The paper offers two distinct alternatives for the implementation of CARF: either incorporating the framework into Australian tax law or adopting a more customized approach that is specifically designed to meet the requirements of the Australian Taxation Office.

The OECD, an intergovernmental organization that establishes international standards, devised and released CARF in 2022 to address global tax evasion through the use of crypto assets.

In order to combat global tax evasion through crypto assets, the OECD established CARF in 2022. A total of 47 countries, including Australia, pledged to implement the framework in 2023. It is anticipated that the initiative will improve the visibility of crypto transactions and facilitate the exchange of international information.

Australia is currently in the process of consulting with stakeholders in order to integrate CARF into its tax law.

The OECD’s CARF will require crypto exchanges and wallet providers to disclose specific crypto transactions to the appropriate tax authorities. Digital asset acquisitions would comprise the data collected.

The consultation paper indicates that CARF reporting requirements may commence in 2026. The Treasury issued the following statement:

“It is anticipated that CARF reporting requirements will be implemented in 2026, subject to a definitive decision by the government, to facilitate the initial exchanges between the ATO and other tax authorities by 2027. Future legislative priorities would also affect this timeframe.” The Treasury also stated that this timeframe will allow reporting crypto providers to update their systems with sufficient advance time.

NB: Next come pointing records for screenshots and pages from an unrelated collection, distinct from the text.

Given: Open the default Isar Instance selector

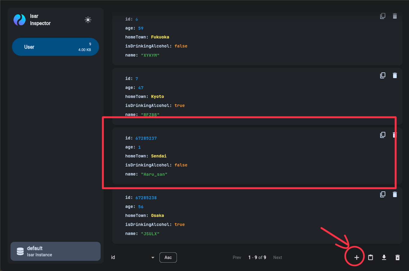Looking at the screenshot, I should pos(56,251).
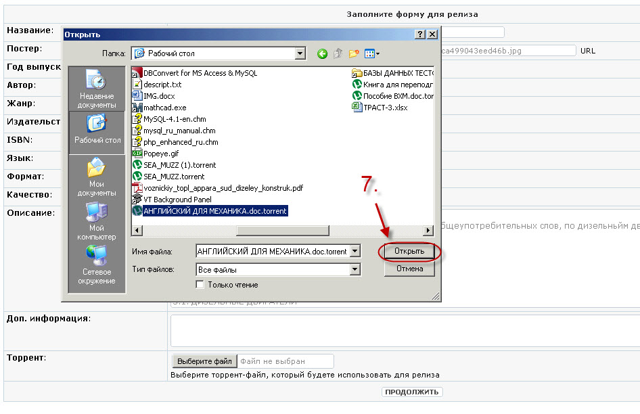640x414 pixels.
Task: Click the Continue button below the form
Action: (x=412, y=392)
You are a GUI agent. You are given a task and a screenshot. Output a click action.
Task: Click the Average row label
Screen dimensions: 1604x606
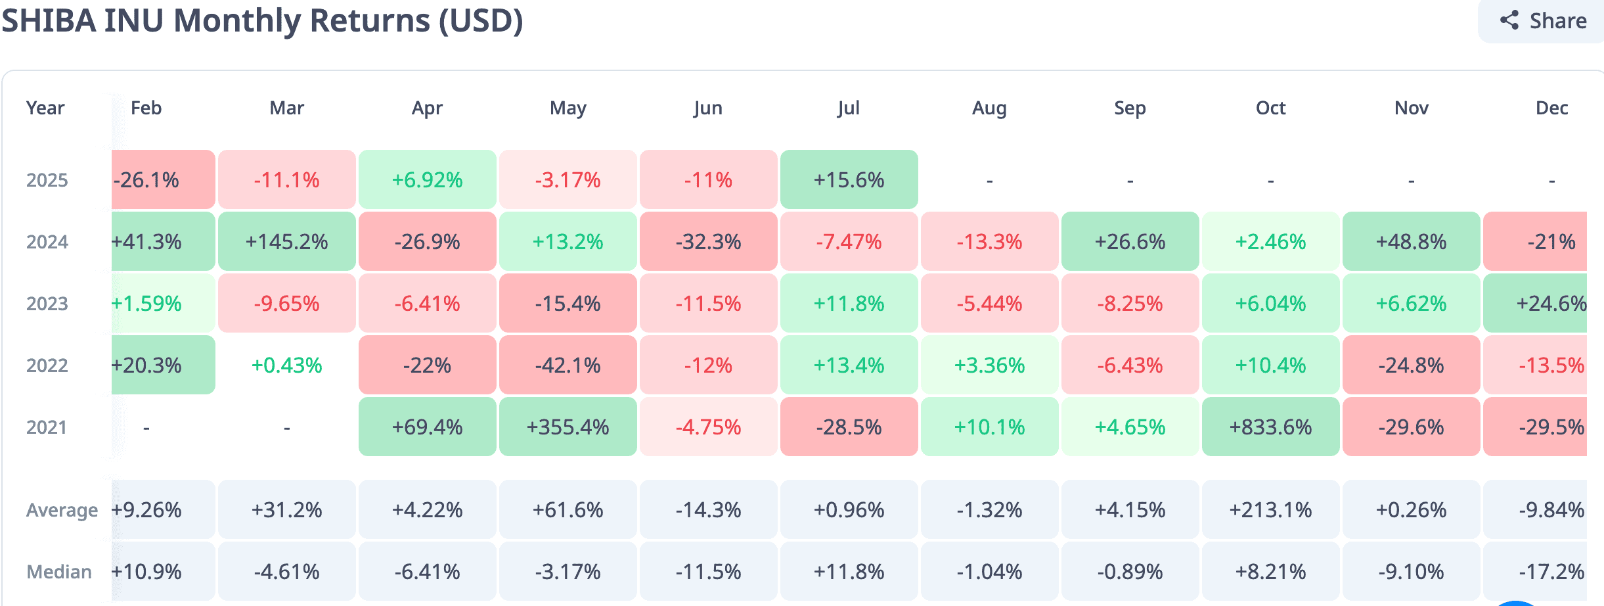click(62, 510)
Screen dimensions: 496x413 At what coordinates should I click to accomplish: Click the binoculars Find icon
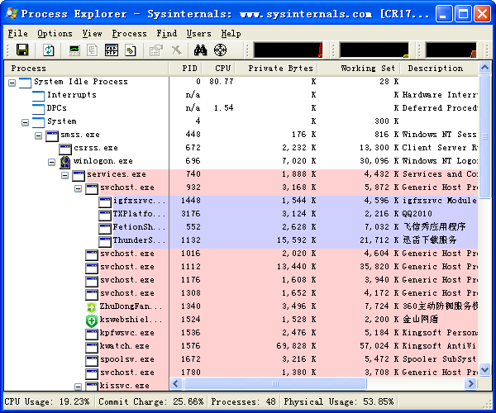point(200,50)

In addition to Australia, other jurisdictions have begun to incorporate CARF into their domestic laws. Canada declared on April 18 that it would implement the framework by 2026. Switzerland publicly solicited input from the public on May 18 regarding the implementation of the standards in its local tax laws. Additionally, the nation intends to implement the framework to improve the transparency of taxation for crypto assets.

Under the pretense of a new tax law, New Zealand implemented the framework. The New Zealand Minister of Revenue submitted a proposition on August 27 to incorporate the framework into the country’s laws. There is an expectation that crypto providers will begin collecting information on April 1, 2026, and transmit it by June 30, 2027.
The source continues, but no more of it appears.